An answer to my mother’s question shimmers in visions of autumn adorned trees. Take a fashion tip from the trees: dress brilliantly, unabashedly, ready to shed and let go, open to flowing and working with the mercurial tidings of the season.

“Dress in layers.”

Have a conversation with the closet: Long dress to cultivate effortless elegance. Ankle boots to channel a bit of Texas spirit. (Take bold steps, darling.) Denim jacket to greet and close the day and shield against too strong blasts of AC.

Let feeling decide the apparel. Let feeling style the ensemble. Let feeling piece together the outfit that will exude and renew the feeling throughout the day.

Take a tip from the trees on bending and leaning with feeling: rooted to core, rooted to the unconditional nourishment of the earth, cultivate the steadiness to be present in the ever-changing landscape of feeling.

Steadiness is a buzz word of mine.

My life in Austin has been a series of unexpected upheavals – personally, professionally, and I strive to stay close, and closer to a calm center as I move as mindfully and purposefully as possible through the choppy waters.

Steadiness cultivated through morning meditation, prayer, a makeup routine narrated by NPR segments.

Drinking water, lots of water, and a few kombucha, too. Evening yoga. Walks. Journaling.

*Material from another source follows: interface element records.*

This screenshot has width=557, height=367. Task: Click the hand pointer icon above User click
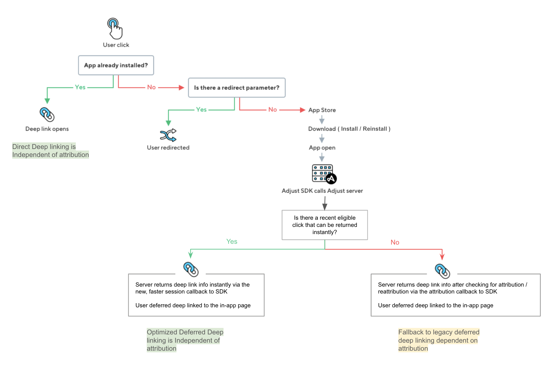pos(115,28)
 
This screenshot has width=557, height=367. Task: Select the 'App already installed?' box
pos(116,65)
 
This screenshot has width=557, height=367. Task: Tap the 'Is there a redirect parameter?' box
pos(236,88)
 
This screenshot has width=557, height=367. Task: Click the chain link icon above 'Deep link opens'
pos(47,114)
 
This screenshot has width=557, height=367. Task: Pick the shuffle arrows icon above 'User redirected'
pos(168,135)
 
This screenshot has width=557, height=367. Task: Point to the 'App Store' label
pos(322,110)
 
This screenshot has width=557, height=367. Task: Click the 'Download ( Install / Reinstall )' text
pos(349,129)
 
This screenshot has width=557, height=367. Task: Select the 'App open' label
pos(322,148)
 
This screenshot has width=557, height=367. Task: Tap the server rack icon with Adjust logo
pos(324,174)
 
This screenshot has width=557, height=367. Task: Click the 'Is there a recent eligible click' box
pos(324,225)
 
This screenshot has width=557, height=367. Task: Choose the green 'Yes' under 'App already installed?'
pos(80,87)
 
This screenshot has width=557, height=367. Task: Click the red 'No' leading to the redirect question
pos(151,87)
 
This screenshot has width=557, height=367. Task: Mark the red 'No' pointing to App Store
pos(272,110)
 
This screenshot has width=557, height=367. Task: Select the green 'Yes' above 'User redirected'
pos(201,110)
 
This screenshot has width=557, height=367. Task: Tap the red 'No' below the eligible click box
pos(395,242)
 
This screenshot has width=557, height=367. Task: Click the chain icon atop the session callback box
pos(191,269)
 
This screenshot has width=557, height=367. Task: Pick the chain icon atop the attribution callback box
pos(442,271)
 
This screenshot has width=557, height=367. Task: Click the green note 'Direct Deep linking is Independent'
pos(50,151)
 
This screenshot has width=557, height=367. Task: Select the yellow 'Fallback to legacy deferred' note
pos(439,340)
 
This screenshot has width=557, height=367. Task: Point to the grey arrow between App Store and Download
pos(322,120)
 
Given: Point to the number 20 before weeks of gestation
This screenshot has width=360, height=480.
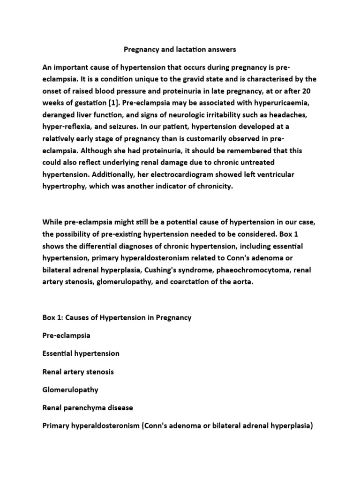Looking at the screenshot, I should pos(310,90).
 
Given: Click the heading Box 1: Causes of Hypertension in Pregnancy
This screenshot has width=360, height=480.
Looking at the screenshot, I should pos(117,317).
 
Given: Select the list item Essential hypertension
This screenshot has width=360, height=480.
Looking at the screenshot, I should pos(81,353).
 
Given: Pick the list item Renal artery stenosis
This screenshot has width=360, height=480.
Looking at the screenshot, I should pos(78,371).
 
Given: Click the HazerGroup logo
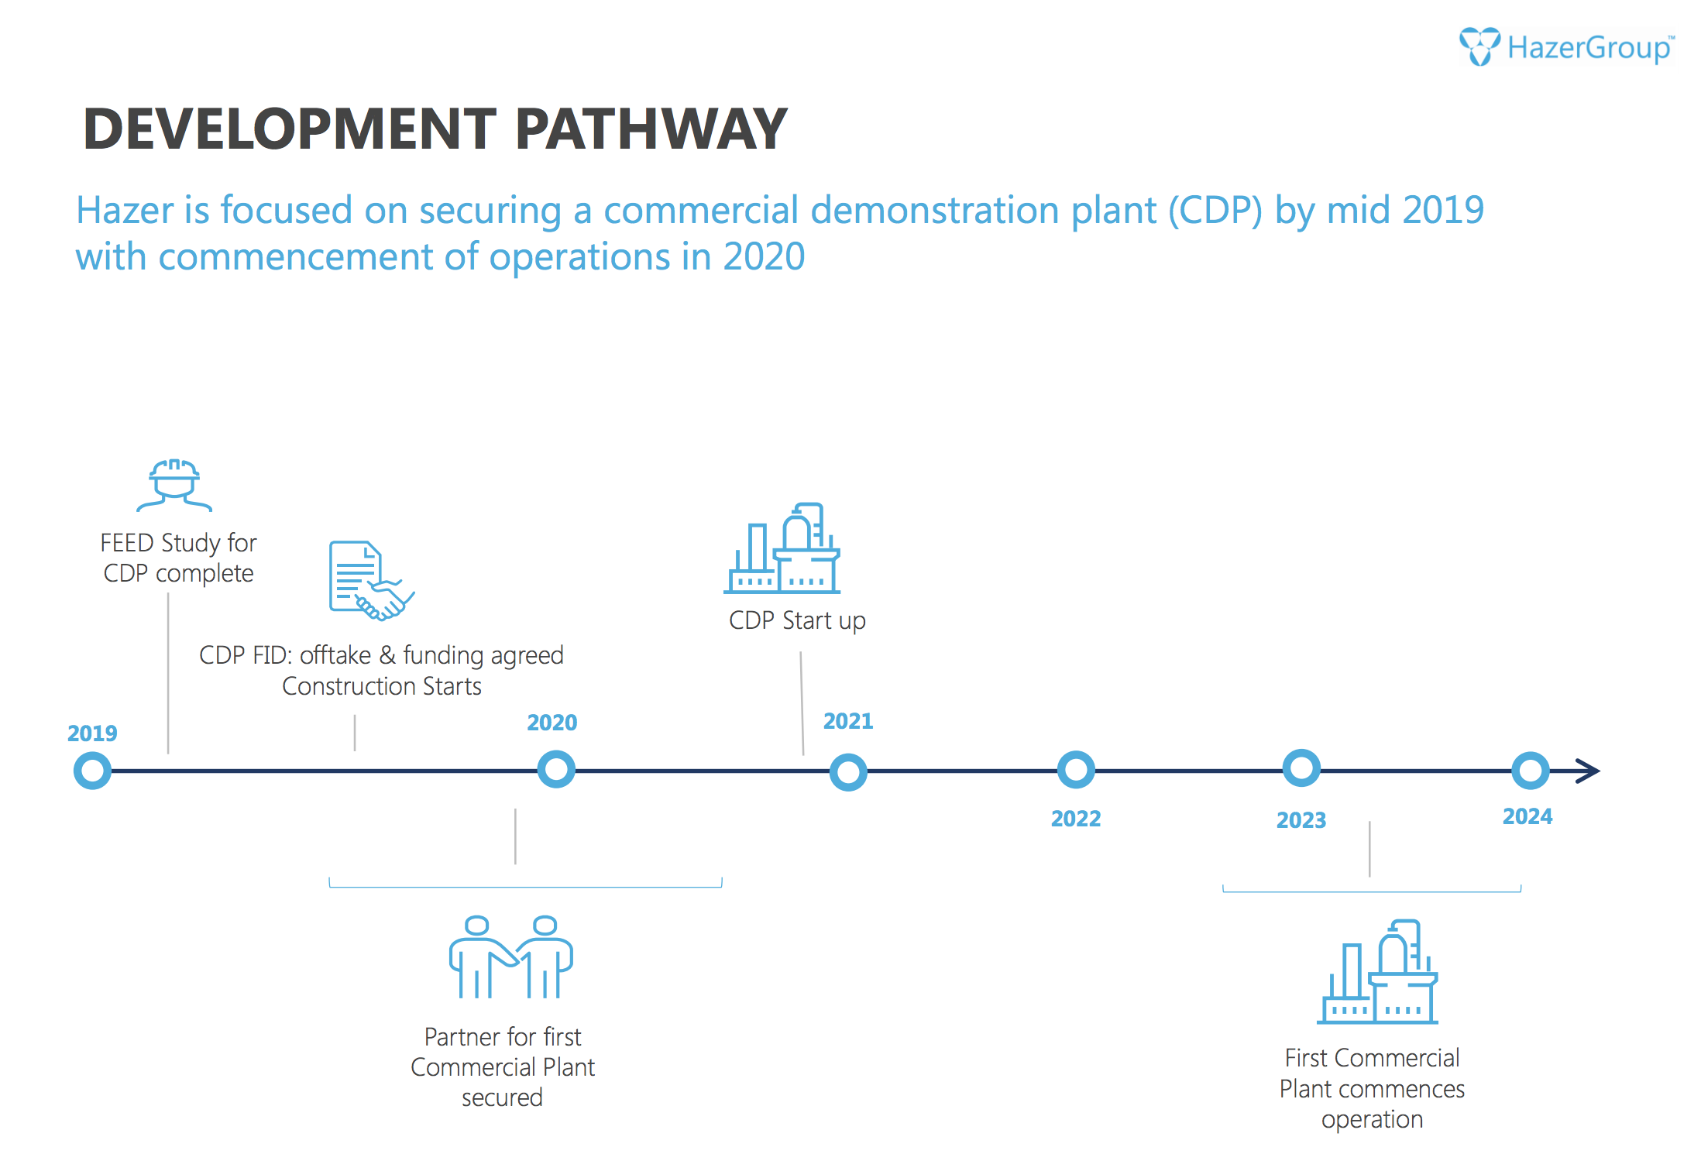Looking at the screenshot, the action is (x=1566, y=46).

Acts of self-love manifest in cleaning dishes right after the meal, keeping a tidy room, having a grocery routine, practicing the pause to feel the answer before responding.

Steadiness is the topic of conversation with my sparkling Leo friend. Over sushi, she speaks of my astrological chart. She explains the seas circulating and creating my Gemini being.

The moon in Cancer signifies deep waters, fierce currents, tides of unwavering feeling.

My moon in Cancer, I kid (half-heartedly) saves me from the shallowness that can typically define Gemini.  

Blessing. Curse. Strength. Weakness.

There are waves that propel me forward. There are waves that threaten to drown.

Steadiness teaches me to coast. 

Steadiness. Security. Ease.

Am I an adult now because I gravitate toward these words, find them tantalizing and sexy? 

Or is this a part of my nature realized in full?

Routine grounds.  

Ritual comforts and clarifies.  

Rhythm steadies.

I exist in a rich realm of complex feeling, and so the routine, the ritual, the rhythm returns me back to the intelligence of my body, reunites me with the breath, reconnects me back or closer to the core of calm existing within the momentum.

“Dress in layers. Bring what feels like WOW. Come ready to play.”

I want my mama to love my Austin.

I want my mama to see the magic I use to see.

Experiences can layer on top of a place and change the view, and I desire to encompass the wonder of a visitor and the knowledge of a resident. Native and new all at once.

Take a tip from trees: letting go of perfectionism is freeing.

I let go of my idealistic vision of showing off a well-established life in Austin, but I am far from secured steadiness here. Nothing is secure, including how long I stay.

And I cultivate the steadiness to be rooted to self in the uncertainty, to enjoy what is here and where I am now, and to do the best I can do to show off a city that like the best October, keeps revealing itself to me, that is unfolding in its own seasons, mirroring the seasons within me. 

“Then I’ll bring my cowgirl boots.”

Yes, and she does, and she’s looks Austin chic.

We walk in cowgirl boots in neighborhoods adorned in spooktacular décor, relishing a shift in weather. 

When my mother does visit, the final burst of summer fades into softer, cooler, lighter days. We need this break in heat. We need this transition to breathe through the news that my grandmother, a Libra, a baby of October, a woman who boasts that October is simply the most marvelous birthday month because the trees change in celebration, she’s in transition, too.

There’s the click of boots against pavement, the pace of the walk to remind me to stay steady in the natural cycles of living and passing, to stay steady in the ebb and flow of emotion traveling with the cycles. 

We pull on denim jackets and long sweaters to revel in the cold breeze, to huddle in closer to center as we stroll into a season instructing steadiness in change.